If you have a 1 million MB file, and your system can read this file at 100MB/s, then
- 1TB * 1000(TB/GB) = 1000 GB
- 1000GB * 1000(MB/GB) = 1 million MB
- 1 million MB/100(MB/s) = 10 thousand seconds
- 10000s/3600(s/hr) = 2.77... hr
- Therefore, a 100MB/s system has a hard floor of 2.77... hrs to even read the file in the first place, even before whatever additional total time may be required to compute a hash.
Your expectations are probably unrealistic - don't try to calculate a faster hash until you can perform a faster file read.
Old and already answered, but you may try to select specific chunks of file.

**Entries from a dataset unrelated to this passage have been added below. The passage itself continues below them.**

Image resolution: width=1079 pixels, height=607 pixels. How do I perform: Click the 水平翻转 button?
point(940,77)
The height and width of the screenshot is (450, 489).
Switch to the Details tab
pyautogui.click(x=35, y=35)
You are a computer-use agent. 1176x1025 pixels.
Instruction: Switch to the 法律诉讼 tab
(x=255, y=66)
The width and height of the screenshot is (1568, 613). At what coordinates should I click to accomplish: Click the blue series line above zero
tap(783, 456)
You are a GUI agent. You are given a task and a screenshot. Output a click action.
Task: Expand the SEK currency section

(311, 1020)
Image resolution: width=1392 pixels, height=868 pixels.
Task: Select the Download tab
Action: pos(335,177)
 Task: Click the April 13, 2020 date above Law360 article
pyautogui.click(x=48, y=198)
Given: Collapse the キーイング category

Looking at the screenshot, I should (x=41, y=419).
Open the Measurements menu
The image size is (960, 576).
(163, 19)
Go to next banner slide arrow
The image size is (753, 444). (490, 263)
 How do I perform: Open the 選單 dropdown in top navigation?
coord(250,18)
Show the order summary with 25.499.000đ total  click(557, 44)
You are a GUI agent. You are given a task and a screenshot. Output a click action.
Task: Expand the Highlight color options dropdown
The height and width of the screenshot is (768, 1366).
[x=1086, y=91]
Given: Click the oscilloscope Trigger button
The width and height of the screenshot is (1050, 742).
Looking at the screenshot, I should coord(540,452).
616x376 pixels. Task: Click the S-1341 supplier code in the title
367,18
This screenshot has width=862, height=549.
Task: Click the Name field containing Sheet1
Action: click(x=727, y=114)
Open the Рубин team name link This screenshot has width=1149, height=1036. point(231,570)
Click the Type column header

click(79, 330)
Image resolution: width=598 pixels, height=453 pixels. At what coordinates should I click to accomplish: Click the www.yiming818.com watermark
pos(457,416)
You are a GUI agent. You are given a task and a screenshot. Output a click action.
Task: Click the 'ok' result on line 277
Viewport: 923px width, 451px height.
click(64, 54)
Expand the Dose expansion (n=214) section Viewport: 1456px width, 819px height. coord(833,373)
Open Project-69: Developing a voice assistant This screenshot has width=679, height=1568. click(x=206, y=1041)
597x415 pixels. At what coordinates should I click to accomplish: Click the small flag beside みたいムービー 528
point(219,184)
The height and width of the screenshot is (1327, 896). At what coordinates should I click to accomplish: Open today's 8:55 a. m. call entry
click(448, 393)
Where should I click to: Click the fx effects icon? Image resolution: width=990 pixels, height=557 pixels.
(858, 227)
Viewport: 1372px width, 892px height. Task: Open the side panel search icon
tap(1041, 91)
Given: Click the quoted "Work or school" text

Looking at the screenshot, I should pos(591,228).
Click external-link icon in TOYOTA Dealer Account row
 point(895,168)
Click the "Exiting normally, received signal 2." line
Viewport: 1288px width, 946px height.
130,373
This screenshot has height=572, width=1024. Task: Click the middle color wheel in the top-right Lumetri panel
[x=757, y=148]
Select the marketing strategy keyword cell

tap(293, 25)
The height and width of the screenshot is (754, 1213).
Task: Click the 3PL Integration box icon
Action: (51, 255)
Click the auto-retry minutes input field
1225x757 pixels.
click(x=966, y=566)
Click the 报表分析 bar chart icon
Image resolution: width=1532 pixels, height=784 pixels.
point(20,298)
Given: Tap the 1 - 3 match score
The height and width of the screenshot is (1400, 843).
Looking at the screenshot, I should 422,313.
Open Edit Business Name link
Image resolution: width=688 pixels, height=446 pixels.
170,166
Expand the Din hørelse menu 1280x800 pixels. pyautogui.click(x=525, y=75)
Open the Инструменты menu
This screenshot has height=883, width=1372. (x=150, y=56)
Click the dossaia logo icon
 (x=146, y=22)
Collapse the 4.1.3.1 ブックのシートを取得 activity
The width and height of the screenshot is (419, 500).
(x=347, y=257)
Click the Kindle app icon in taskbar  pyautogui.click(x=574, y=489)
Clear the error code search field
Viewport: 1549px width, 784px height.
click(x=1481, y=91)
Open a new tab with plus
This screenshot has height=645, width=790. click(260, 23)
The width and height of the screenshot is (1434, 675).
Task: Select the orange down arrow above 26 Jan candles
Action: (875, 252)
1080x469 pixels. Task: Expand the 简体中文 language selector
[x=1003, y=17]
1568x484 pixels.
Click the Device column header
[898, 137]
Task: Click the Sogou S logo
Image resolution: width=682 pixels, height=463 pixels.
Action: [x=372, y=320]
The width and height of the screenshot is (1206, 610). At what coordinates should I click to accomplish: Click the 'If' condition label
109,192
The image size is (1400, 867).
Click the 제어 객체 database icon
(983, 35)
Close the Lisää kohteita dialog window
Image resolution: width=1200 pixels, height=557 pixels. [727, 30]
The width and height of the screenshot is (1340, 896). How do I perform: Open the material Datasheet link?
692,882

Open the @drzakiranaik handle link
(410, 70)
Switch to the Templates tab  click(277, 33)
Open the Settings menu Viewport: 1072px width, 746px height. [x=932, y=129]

There is a perl solution i found somewhere and it that seems effective, code not mine:
#!/usr/bin/perl
use strict;
use Time::HiRes qw[ time ];
use Digest::MD5;
sub quickMD5 {
my $fh = shift;
my $md5 = new Digest::MD5->new;
$md5->add( -s $fh );
my $pos = 0;
until( eof $fh ) {
seek $fh, $pos, 0;
read( $fh, my $block, 4096 ) or last;
$md5->add( $block );
$pos += 2048**2;
}
return $md5;
}
open FH, '<', $ARGV[0] or die $!;
printf "Processing $ARGV[0] : %u bytes\n", -s FH;
my $start = time;
my $qmd5 = quickMD5( *FH );
printf "Partial MD5 took %.6f seconds\n", time() - $start;
print "Partial MD5: ", $qmd5->hexdigest, "\n";
Basically the script perform MD5 on first 4KB for every 4MB block in file (actually original one did every 1MB).